If these are not coincidences (and it seems likely they are), it would indicate some kind of incredible foreknowledge, given the first episode aired merely 24 hours after the assassination. So we may presume for the sake of credibility that it is just some minor coincidences. Given the show's remarkable escapism from reality - going so far as to deny conventional science text books because of their lack of knowledge of the Doctor's magical science of "time and space" - it has the slight feeling to it of a mass distraction from the normal news, for those who cannot find truth and who cannot face the depressing fear-mongering fiction. In other words, a story of an escape from convention to serve as a metaphorical, mental escape (but which, unfortunately, too often places the viewer back in the same problem of not knowing any better once the episode is over - the very definition of 'limited hangout'?)
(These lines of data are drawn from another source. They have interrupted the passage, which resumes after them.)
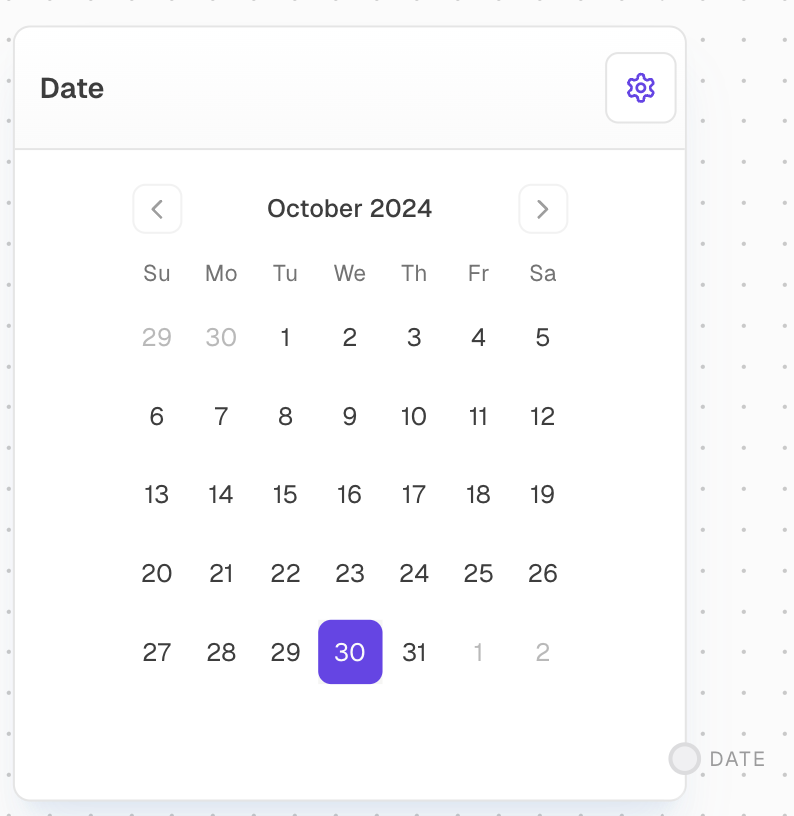Select November 1 from next month's dates
Image resolution: width=794 pixels, height=816 pixels.
478,652
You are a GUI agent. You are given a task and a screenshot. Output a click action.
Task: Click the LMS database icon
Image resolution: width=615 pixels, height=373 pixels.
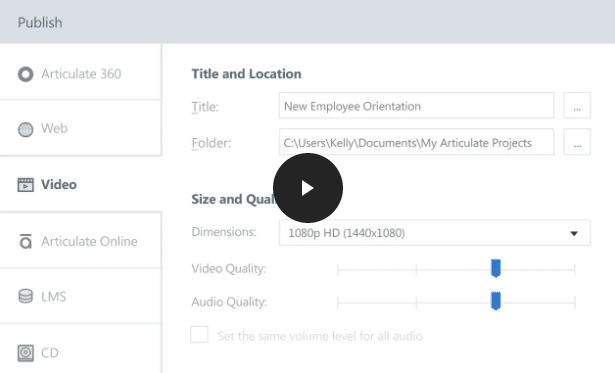coord(25,296)
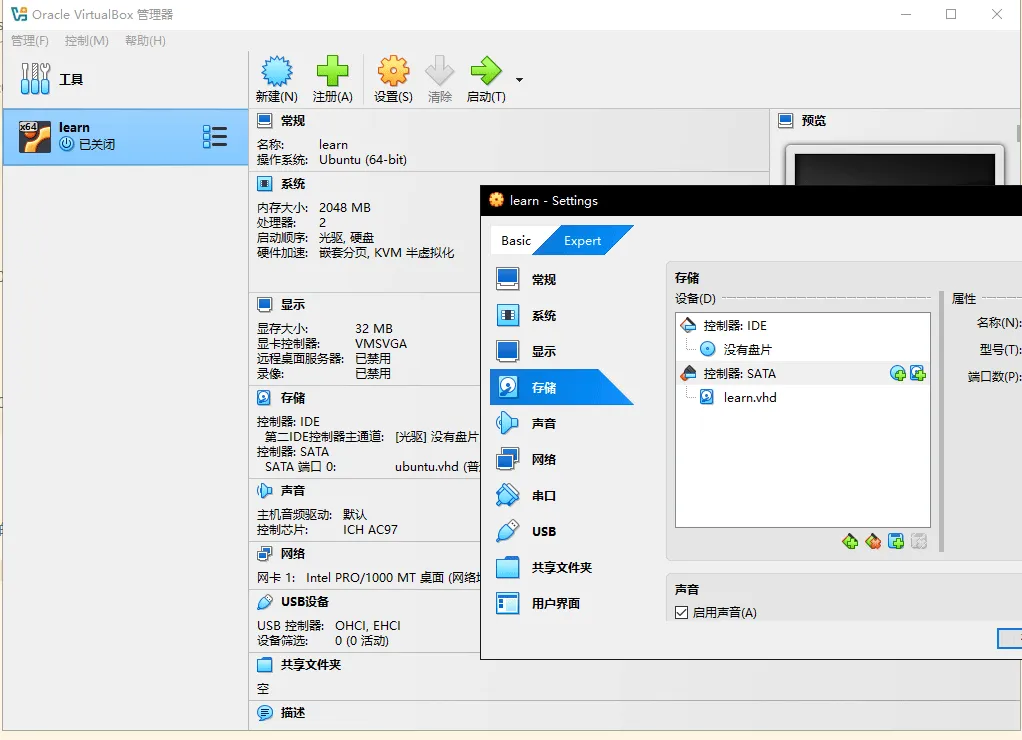Click the VM preview thumbnail
This screenshot has height=740, width=1022.
[x=894, y=166]
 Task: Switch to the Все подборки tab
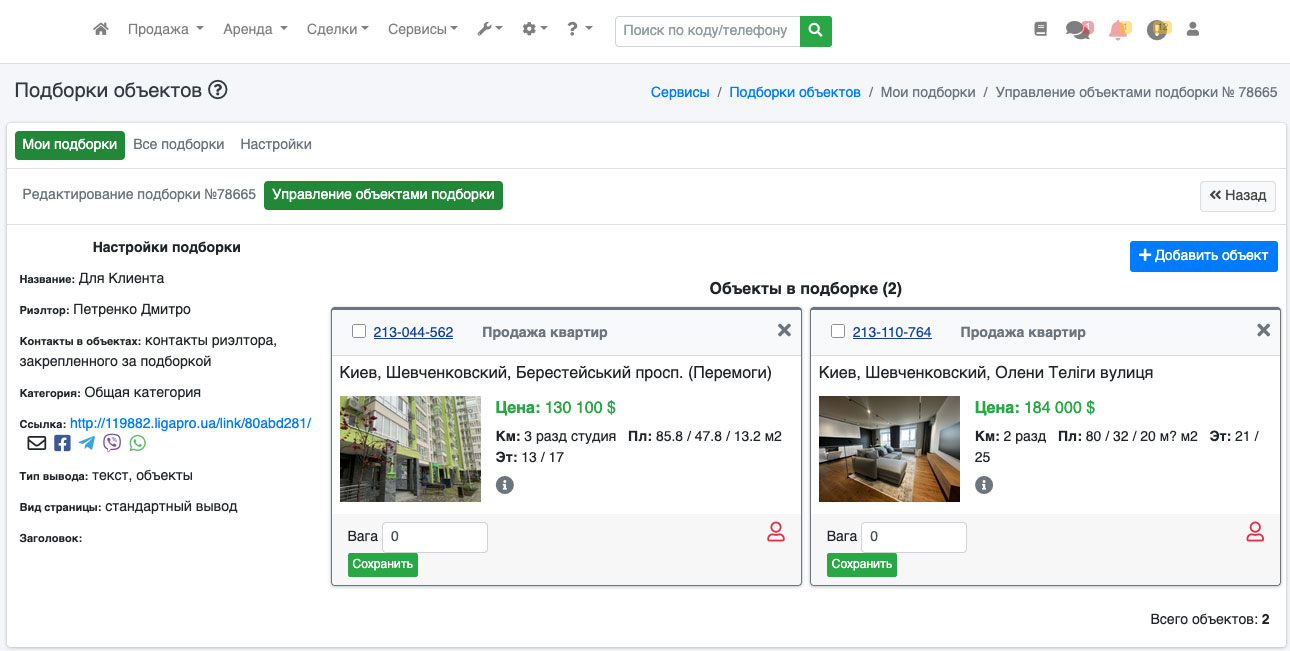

In the first story, the teachers go with the Doctor and Susan into the Police Box space ship. The Doctor has finished repairing the ship after an unknown problem, and they begin to "take off" which is indicated by shaky camera movements and the characters flailing about melodramatically. Very cheap and ineffectual special effects do not compare well to the expert effects employed by propaganda technicians at NASA or other government offices of this time. Thus the series is born, and the Doctor proceeds to change everything they know about history and the universe by taking them to different alien planets, different periods in the Earth's past and future, and basically anywhere "in time or space" imaginable - as long as it does not remotely resemble the depressing world we know. The name of his ship was called TARDIS, which stood for Time And Relative Dimensions In Space. The acronym may as well have been BRAINS: Blatantly Representing Any Imagined New Science. Indeed, the space ship constantly representing a Police Box with a glowing pyramid top (Hamarabi's fictional all-seeing eye invented in Mesopotamia to scare people into obedience?) is a symbol of the trickster nature of the character - is it authority, or is it merely disguised as authority? Is it authority disguised as non-authority disguised as authority? Or populism disguised as such? (And so forth).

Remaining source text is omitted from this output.